* [Your instructions]:
Please find every line in the records below that contains the word "module", and copy it.

━━ Data provided ━━

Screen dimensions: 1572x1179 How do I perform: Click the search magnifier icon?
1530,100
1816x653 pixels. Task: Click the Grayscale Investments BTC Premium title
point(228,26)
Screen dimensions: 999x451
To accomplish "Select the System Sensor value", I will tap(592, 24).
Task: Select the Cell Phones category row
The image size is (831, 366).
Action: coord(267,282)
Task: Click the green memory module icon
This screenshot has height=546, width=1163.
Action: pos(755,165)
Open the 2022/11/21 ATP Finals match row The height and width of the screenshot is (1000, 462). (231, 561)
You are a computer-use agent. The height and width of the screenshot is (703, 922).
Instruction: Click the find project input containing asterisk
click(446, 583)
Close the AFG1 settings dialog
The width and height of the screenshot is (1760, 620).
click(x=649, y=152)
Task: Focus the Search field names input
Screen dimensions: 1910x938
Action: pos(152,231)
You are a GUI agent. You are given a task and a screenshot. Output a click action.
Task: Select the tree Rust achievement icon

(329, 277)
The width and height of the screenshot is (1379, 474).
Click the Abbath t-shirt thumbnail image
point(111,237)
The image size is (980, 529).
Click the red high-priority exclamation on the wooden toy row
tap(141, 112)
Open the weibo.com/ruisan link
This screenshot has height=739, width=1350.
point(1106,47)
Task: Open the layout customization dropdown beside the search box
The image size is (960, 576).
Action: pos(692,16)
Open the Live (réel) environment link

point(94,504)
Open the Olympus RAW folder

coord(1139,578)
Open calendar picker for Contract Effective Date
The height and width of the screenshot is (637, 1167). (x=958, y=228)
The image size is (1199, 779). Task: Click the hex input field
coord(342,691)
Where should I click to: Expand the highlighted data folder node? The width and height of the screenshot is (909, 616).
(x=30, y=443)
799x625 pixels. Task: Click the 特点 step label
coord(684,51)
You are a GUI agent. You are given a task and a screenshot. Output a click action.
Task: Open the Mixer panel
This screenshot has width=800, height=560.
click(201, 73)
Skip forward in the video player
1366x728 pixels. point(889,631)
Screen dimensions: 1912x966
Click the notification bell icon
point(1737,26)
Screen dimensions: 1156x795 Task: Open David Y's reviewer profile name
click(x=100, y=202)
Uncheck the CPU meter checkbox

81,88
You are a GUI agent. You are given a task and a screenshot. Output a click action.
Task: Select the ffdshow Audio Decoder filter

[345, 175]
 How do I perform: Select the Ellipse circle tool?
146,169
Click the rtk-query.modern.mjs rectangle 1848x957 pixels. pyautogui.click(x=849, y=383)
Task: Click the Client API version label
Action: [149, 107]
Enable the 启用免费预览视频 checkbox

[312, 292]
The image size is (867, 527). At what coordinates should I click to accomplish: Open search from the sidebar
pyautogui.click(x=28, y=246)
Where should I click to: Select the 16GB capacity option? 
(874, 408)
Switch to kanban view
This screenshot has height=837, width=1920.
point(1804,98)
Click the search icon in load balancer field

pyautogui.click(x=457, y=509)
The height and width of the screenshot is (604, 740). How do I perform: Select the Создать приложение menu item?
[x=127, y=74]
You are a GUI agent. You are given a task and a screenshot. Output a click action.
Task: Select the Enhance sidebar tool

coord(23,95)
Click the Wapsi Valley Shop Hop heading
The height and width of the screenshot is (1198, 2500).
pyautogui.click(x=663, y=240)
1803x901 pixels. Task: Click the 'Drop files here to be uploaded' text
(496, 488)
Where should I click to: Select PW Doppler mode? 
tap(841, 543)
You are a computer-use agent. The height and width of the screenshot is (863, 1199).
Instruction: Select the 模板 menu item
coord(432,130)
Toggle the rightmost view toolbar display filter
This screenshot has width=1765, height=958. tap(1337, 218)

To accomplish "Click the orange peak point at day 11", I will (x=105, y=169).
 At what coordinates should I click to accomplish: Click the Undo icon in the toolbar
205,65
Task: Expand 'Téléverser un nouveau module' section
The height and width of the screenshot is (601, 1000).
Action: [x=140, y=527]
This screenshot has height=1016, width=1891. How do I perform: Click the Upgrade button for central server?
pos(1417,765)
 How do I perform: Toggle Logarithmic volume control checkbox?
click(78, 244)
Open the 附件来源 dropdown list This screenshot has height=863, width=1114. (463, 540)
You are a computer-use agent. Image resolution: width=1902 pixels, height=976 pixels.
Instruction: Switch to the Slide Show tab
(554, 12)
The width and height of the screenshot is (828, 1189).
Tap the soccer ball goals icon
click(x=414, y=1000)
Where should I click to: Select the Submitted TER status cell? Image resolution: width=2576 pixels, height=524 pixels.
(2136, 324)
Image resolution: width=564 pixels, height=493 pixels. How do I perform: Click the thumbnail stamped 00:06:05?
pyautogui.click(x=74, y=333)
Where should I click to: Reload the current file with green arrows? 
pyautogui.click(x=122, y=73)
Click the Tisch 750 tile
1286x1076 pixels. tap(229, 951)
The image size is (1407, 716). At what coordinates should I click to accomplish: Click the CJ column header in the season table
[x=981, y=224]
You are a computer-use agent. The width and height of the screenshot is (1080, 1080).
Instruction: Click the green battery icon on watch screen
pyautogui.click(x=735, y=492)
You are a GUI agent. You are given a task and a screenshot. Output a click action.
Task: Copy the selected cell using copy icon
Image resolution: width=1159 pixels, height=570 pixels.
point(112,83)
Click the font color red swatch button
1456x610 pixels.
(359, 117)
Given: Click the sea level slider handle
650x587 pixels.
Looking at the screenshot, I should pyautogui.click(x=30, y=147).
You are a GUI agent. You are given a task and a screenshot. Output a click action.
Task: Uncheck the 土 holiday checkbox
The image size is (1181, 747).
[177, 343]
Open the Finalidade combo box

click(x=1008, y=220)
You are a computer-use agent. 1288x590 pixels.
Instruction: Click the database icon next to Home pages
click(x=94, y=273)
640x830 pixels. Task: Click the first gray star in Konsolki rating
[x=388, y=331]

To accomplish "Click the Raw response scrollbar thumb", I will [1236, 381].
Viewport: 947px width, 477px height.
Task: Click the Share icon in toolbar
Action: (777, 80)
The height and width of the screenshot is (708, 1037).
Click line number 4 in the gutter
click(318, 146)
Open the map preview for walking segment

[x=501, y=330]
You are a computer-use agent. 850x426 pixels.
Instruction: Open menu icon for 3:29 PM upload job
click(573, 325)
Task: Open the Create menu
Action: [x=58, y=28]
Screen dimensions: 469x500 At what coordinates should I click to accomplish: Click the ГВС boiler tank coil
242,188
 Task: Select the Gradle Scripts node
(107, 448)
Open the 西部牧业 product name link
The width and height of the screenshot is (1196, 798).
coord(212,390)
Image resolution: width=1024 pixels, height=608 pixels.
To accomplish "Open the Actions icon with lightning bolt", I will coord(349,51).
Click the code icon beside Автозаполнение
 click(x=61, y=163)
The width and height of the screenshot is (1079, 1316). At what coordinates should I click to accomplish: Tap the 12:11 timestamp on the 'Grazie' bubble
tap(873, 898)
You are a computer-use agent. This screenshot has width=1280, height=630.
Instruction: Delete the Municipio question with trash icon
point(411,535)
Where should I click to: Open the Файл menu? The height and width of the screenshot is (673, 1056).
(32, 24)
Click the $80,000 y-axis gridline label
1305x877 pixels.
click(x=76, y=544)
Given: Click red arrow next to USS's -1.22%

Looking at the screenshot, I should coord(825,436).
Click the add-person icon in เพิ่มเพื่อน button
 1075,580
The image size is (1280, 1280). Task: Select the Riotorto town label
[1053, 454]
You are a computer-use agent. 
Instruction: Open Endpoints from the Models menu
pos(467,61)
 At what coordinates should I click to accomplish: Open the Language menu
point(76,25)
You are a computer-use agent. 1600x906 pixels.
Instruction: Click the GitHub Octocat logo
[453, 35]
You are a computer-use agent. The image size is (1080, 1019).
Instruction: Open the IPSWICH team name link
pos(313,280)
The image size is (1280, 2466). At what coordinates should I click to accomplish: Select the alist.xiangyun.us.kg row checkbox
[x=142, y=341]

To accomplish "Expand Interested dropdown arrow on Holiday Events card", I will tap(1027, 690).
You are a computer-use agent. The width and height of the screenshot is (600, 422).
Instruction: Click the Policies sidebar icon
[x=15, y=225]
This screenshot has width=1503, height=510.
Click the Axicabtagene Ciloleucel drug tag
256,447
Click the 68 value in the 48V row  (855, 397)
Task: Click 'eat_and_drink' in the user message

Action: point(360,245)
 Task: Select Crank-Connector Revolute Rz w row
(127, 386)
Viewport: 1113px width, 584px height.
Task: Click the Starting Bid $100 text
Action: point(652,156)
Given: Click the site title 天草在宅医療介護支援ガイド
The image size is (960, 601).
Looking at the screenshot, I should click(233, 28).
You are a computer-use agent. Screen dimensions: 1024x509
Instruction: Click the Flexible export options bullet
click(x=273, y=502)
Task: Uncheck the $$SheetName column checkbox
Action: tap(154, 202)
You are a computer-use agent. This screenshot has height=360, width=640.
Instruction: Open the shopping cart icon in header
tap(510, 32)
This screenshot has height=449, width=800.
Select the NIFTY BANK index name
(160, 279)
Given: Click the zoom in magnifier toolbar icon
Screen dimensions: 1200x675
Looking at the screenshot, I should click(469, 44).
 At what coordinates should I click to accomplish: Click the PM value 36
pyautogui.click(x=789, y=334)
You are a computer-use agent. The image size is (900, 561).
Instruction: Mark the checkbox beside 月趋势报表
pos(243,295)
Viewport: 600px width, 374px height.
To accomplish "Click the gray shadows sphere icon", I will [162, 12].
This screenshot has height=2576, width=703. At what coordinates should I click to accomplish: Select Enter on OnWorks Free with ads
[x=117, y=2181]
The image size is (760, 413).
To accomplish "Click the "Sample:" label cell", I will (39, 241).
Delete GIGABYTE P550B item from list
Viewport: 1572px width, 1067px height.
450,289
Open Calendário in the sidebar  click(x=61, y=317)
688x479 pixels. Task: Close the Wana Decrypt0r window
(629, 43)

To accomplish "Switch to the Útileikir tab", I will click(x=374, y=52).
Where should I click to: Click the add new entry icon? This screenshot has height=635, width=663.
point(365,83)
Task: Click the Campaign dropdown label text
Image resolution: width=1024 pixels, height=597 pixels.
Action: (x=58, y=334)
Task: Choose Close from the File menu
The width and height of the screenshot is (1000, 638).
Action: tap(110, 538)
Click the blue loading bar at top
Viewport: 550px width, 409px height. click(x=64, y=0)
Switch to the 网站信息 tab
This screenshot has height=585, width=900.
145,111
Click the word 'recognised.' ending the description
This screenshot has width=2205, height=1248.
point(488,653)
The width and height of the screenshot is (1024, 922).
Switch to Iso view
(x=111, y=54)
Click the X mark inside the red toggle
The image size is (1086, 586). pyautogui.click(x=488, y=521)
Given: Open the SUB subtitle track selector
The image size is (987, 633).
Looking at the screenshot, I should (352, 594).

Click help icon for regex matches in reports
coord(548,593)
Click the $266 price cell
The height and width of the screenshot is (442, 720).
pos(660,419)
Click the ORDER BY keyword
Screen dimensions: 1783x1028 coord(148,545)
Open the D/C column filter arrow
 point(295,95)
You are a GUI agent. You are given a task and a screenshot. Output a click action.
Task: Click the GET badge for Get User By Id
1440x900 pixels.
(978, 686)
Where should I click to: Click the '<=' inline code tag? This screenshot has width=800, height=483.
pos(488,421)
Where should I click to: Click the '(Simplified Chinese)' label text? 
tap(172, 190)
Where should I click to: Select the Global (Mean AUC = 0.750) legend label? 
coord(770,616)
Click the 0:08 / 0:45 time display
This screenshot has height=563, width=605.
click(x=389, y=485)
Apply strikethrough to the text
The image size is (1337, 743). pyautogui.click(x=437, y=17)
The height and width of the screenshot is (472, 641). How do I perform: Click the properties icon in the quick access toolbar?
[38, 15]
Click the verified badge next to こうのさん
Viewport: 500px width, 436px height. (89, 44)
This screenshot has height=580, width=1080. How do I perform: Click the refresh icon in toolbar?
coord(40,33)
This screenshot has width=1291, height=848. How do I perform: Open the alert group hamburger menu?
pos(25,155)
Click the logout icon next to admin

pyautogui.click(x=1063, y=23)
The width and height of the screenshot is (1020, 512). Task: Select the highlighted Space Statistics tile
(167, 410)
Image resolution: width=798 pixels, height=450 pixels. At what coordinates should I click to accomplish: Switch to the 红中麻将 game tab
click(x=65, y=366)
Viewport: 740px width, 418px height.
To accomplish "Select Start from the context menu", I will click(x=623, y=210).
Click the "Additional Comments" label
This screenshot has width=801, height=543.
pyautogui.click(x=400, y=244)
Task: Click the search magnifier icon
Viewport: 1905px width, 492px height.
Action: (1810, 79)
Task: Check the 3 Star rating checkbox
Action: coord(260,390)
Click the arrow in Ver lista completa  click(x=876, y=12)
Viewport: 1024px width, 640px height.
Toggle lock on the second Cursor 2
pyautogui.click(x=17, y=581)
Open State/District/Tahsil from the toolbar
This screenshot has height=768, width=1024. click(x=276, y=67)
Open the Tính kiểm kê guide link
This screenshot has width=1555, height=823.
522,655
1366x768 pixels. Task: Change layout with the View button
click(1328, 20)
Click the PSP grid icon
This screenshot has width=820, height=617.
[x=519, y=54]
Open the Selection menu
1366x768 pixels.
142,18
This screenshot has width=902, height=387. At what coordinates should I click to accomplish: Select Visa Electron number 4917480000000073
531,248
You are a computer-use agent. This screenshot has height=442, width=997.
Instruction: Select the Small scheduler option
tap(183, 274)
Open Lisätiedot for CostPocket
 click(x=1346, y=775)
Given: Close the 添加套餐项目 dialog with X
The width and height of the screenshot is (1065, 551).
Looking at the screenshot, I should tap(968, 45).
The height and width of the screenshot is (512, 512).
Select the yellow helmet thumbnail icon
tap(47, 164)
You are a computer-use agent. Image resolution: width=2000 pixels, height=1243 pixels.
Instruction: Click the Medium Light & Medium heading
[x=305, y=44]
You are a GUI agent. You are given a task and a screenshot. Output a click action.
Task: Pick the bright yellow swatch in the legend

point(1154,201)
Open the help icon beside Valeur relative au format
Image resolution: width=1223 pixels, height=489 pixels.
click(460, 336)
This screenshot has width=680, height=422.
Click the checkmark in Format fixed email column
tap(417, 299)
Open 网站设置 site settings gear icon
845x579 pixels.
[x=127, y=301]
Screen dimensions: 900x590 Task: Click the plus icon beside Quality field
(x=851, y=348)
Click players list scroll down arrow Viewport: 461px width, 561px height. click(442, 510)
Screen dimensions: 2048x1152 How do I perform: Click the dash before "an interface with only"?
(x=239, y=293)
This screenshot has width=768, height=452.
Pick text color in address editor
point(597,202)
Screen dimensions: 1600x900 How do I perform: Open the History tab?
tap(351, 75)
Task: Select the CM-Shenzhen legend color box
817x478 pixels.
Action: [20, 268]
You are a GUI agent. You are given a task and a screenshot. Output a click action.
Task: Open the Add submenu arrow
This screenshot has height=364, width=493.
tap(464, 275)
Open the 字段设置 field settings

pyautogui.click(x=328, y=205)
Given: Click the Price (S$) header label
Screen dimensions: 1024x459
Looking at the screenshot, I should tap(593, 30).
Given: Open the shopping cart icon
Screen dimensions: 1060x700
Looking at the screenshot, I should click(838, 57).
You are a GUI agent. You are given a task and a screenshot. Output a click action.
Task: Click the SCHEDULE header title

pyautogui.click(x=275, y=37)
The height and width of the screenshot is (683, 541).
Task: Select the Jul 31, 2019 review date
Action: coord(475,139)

━━━

* [Answer to this task]:
Task: Click the green memory module icon
Task: Expand 'Téléverser un nouveau module' section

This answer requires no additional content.